[INPUT RECORDS]:
- - - - - - -

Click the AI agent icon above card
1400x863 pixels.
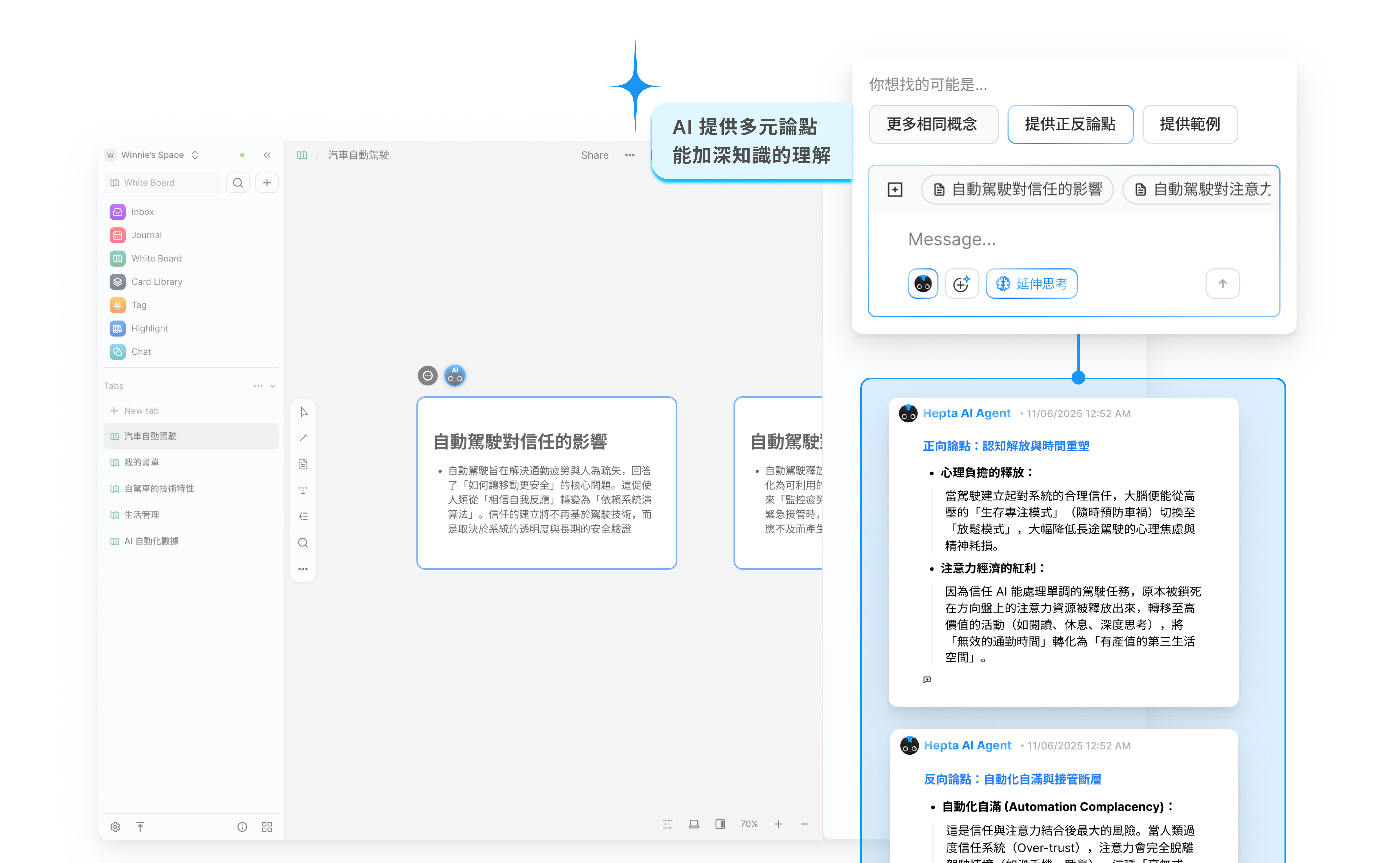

- - - - - - -

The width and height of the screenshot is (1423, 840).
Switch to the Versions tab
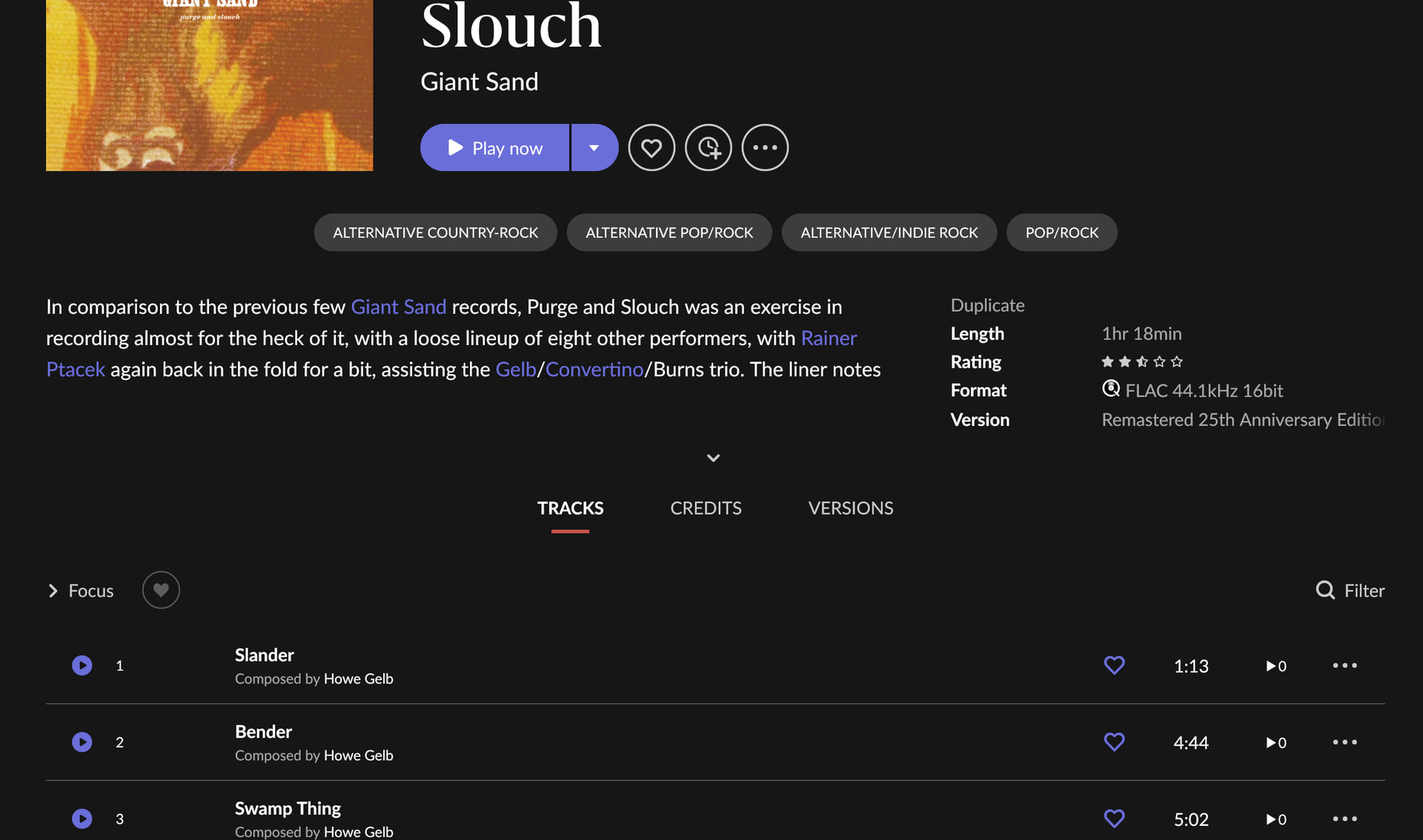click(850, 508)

- - - - - - -

[TASK BRIEF]: In the listing above, start at the line with "Click the AI agent icon above card", go on through the line with "1400x863 pixels.", and copy each of those lines exactly; leave out all the rest.

[RESULT BELOW]:
Click the AI agent icon above card
1400x863 pixels.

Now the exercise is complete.